To handle this event, first use the [PAYMENT OPTIONS INQUIRY](https://developer.mastercard.com/mastercard-gateway/documentation/api-reference/v100/rest/api-ops/index.md#gateway) operation to get a list of supported card types. Then inspect the card type information (`sourceOfFunds.provided.card.brand and sourceOfFunds.provided.card.scheme`) in the `PaymentSession.updateSessionFromForm('card')` response, validate it against the list of supported card types, and display an error message if the card type is not accepted.
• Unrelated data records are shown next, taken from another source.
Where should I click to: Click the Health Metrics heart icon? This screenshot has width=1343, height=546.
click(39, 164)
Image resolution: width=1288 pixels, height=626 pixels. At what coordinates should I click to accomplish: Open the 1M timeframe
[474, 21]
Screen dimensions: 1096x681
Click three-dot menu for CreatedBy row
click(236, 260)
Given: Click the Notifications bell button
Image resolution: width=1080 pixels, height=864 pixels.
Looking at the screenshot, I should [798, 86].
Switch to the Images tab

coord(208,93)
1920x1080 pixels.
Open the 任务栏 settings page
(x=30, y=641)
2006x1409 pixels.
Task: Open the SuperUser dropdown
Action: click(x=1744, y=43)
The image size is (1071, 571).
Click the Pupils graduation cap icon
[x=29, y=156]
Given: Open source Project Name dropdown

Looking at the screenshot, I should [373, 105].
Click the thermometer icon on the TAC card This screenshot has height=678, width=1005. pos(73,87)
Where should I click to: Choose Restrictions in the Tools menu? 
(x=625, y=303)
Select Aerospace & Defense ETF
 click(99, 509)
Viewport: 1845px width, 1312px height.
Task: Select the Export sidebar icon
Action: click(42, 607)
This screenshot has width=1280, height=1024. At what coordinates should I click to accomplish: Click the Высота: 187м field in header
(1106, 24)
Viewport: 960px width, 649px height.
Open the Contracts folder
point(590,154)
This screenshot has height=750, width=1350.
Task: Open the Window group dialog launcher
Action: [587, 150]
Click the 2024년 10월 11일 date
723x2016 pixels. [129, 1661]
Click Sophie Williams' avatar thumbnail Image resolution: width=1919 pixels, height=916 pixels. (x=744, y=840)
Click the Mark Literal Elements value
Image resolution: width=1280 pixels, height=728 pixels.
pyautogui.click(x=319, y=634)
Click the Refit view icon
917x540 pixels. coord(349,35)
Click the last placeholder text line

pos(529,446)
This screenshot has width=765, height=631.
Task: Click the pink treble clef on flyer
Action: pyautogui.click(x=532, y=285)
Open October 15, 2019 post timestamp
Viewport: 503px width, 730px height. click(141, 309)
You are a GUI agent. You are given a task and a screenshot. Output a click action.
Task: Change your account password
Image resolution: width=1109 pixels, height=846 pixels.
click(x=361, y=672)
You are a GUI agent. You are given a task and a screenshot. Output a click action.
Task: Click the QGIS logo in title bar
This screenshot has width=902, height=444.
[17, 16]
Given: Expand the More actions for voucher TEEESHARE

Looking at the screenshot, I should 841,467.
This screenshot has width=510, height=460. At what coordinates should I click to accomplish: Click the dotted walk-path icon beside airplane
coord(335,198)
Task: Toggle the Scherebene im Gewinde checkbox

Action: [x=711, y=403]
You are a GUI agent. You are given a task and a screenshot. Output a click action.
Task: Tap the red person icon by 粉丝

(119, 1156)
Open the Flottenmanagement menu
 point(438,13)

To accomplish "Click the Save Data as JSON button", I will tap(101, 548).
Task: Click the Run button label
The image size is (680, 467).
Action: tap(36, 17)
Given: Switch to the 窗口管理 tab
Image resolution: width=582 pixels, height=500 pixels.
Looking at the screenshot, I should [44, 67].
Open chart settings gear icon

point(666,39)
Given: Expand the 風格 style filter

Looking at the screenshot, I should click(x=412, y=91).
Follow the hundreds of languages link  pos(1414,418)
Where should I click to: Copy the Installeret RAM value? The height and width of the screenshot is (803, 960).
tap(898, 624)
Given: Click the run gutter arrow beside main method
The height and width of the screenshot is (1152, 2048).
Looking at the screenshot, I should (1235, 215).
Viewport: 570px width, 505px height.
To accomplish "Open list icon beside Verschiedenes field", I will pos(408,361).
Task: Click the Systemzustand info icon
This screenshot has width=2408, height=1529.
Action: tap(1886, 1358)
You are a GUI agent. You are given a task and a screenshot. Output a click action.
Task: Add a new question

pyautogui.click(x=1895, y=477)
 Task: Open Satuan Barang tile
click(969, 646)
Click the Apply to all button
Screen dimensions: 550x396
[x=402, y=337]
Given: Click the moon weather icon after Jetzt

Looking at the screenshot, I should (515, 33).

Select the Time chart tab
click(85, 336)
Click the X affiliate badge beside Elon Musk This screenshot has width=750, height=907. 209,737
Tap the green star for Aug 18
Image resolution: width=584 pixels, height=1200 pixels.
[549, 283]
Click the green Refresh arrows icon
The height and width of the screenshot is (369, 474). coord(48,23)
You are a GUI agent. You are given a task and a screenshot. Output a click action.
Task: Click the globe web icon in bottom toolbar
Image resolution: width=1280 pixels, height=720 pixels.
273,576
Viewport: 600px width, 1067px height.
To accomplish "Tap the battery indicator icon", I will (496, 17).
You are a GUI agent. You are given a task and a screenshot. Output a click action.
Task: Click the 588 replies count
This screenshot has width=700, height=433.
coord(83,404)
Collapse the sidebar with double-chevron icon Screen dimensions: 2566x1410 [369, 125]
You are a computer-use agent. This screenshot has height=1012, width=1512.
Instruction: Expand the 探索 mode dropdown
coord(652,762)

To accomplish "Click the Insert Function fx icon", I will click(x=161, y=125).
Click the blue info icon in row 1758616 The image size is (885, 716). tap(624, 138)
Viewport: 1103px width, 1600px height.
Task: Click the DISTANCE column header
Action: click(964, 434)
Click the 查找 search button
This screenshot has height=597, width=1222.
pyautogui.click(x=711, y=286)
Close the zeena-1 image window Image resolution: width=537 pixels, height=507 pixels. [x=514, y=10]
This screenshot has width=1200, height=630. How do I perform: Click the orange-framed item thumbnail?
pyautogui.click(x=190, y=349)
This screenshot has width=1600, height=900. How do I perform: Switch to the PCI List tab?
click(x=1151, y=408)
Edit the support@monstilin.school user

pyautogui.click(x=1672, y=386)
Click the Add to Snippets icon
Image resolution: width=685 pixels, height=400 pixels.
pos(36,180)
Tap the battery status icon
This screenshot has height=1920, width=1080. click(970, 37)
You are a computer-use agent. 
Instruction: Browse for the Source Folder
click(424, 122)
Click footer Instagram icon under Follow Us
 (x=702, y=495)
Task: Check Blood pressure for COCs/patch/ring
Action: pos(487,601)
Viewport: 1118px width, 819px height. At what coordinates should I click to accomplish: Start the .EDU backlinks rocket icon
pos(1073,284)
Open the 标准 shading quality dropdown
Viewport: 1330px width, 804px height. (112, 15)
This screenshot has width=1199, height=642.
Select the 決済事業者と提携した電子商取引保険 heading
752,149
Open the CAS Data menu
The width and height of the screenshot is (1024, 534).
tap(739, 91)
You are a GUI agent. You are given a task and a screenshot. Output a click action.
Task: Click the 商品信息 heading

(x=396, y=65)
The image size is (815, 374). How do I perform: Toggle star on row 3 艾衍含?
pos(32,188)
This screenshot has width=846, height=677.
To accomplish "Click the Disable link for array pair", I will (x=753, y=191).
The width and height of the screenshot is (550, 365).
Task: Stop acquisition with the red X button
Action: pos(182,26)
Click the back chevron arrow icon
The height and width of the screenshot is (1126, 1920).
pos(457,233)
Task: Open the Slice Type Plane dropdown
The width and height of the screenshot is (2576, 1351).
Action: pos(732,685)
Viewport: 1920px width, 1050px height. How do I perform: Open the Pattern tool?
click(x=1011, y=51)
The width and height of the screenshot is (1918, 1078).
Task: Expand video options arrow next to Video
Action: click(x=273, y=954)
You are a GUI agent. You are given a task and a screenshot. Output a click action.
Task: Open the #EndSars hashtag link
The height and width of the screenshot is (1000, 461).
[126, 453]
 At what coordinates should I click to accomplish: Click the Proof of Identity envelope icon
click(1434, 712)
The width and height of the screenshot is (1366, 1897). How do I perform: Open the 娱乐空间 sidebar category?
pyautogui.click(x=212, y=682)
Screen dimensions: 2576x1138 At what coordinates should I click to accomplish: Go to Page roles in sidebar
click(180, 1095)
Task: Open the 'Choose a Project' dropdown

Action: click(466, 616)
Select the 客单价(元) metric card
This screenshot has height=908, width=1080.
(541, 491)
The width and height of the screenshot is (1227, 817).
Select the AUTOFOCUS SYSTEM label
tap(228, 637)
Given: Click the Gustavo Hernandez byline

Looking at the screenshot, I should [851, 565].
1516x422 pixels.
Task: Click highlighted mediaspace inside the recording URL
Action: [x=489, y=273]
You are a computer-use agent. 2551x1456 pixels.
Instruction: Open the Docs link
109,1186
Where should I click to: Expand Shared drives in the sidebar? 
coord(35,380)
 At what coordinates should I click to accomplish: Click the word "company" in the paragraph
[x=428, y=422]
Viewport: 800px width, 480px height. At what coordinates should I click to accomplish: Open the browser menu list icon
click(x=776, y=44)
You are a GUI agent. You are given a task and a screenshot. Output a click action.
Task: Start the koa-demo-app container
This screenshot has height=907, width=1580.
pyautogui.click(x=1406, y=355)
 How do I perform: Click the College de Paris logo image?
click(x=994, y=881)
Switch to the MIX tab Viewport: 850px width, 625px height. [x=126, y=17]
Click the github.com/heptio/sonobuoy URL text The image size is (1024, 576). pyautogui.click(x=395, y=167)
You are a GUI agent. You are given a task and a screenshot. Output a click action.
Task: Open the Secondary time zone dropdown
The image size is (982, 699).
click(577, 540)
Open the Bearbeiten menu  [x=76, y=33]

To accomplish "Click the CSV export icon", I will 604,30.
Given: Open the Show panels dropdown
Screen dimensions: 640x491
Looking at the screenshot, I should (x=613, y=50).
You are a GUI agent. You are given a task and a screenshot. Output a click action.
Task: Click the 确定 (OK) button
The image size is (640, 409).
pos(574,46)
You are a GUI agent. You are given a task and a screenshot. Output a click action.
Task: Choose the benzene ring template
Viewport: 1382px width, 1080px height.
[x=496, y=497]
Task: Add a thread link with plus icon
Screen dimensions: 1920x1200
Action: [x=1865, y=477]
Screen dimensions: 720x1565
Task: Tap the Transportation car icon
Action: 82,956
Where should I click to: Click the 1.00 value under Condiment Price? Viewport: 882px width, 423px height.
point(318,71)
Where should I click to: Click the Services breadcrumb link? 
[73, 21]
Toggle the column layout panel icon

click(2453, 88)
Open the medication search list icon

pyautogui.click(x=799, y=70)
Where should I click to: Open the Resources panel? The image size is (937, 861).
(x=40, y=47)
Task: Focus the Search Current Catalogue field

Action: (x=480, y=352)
To find out whether CSC or CVV is required, use the [PAYMENT OPTIONS INQUIRY](https://developer.mastercard.com/mastercard-gateway/documentation/api-reference/v100/rest/api-ops/index.md#gateway) operation. If the payer does not provide CSC/CVV, the `securityCode` field is NOT returned in the `PaymentSession.updateSessionFromForm('card')` response. If you require a CSC/CVV and no value is present, you need to display an error to the payer. There are known issues with event callbacks on the following operating systems and browsers:

* Internet Explorer 11 on Windows 10: If `interaction.displayControl.formatCard=EMBOSSED`, the `onChange()` event is not triggered when you change the value of a hosted field.
* iOS9 on iPhone 6+: The `onChange()` and `onBlur()` events are not triggered when the payer enters data in a hosted field and touches another field in the payment page. Further, the payer cannot navigate from hosted fields to other fields on the payment page or the reverse.

Alert: Hover events are not supported on touchscreen devices.